1 Los Trompos by Esrawe and Cadena in Atlanta
This summer the High Museum of Art in Atlanta has activated its Sifly Piazza with these colourful, kinetic pieces by Mexican designers Héctor Esrawe and Ignacio Cadena. More than 30 spinning tops, wrapped in multi-hued flat nylon rope, are on site until November 15.
2 Vaulted Willow by Marc Fornes & THEVERYMANY in Edmonton
This permanent pavilion is just one part of the revitalization of Edmonton’s Borden Park, which is also home to a stunning public washroom by gh3. Formed from digitally fabricated aluminum shingles, the biomorphic structure borrows its colour palette from the surrounding landscape, exaggerating the natural green tones.
3 CMY Pavilion by Shift in Groningen, the Netherlands
The Rotterdam design studio Shift has injected Groningen’s Tschumi Pavilion with a major shot of colour. Retaining the transparency of Bernard Tschumi’s all-glass structure, the firm has wrapped it in angled strips of cyan, magenta and yellow film. The crisscrossing combinations form a more geometric version of the effect seen in this year’s Serpentine Pavilion.
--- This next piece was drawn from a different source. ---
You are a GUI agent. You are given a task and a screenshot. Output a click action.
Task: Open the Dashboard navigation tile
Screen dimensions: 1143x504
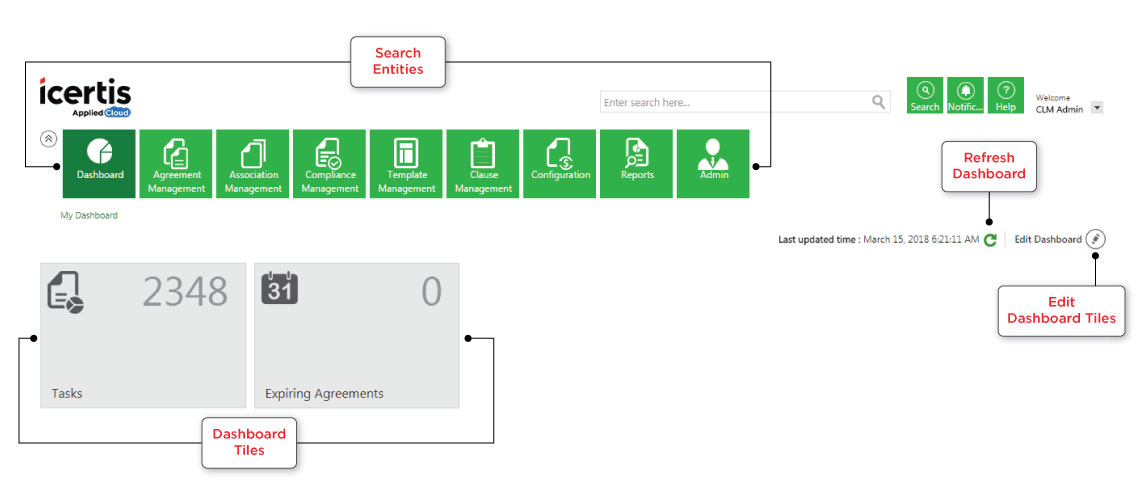point(99,164)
It’s on view until September.
4 City of Dreams Pavilions on Governors Island, New York
There’s a lot going on in New York this summer, including Olafur Eliasson’s epic Lego party on the High Line and MoMA PS1’s water-purifying COSMOS pavilion. And on Governors Island, there are two pavilions, rather than one, both of them winners of an annual competition. The colourful Organic Growth is made with broken umbrellas, old stools and damaged bike wheels, and was designed by Izaskun Chinchilla Architects of Madrid and London. Billion Oyster Pavilion, by BanG Studio of New York City, features components that will be broken down to create shelters for bivalves that will be reintroduced into New York’s waterways.
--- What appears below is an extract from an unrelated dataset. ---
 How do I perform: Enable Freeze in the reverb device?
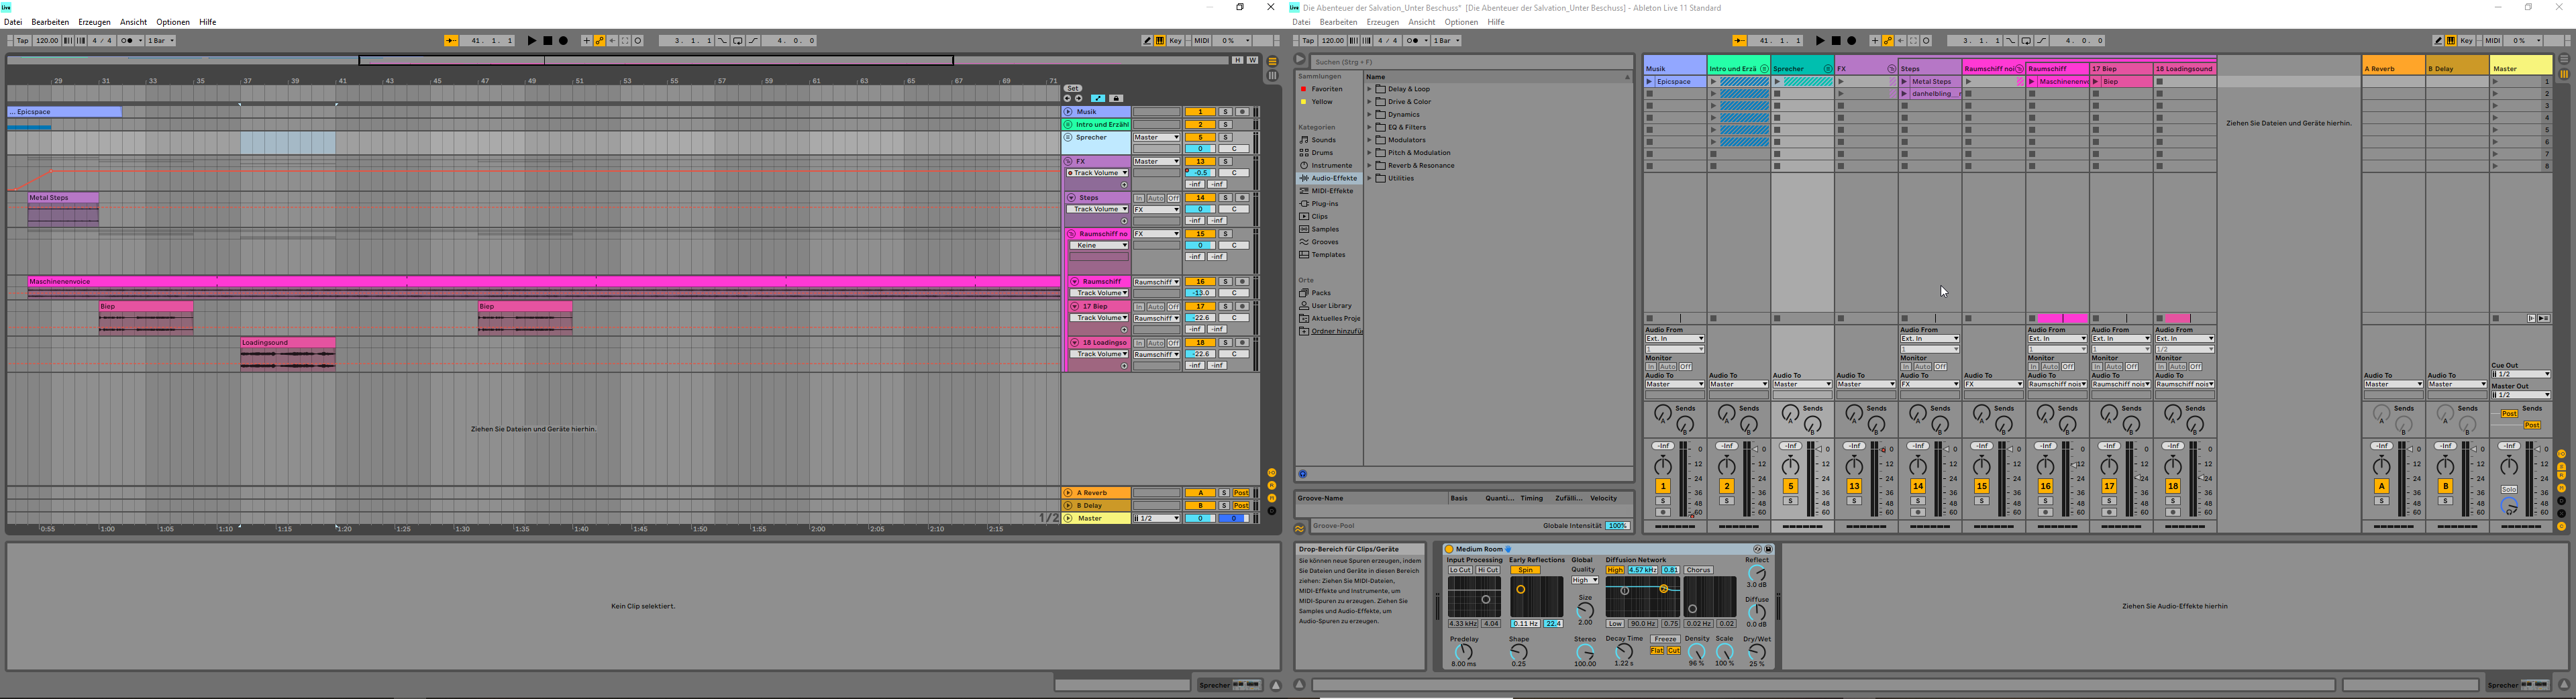tap(1665, 639)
5 Le Pavillon 2015 in Montpellier, France
Festival des Architectures Vives, the annual landscape architecture festival in Montpellier, France, often invites an emerging firm to create a memorable pavilion in the courtyard of l’Hôtel Saint-Côme. This year it’s chosen NAS Architecture, the two-year-old practice that created that shimmering mirror pavilion last year, to devise an installation that wraps around two columns. C’est magnifique!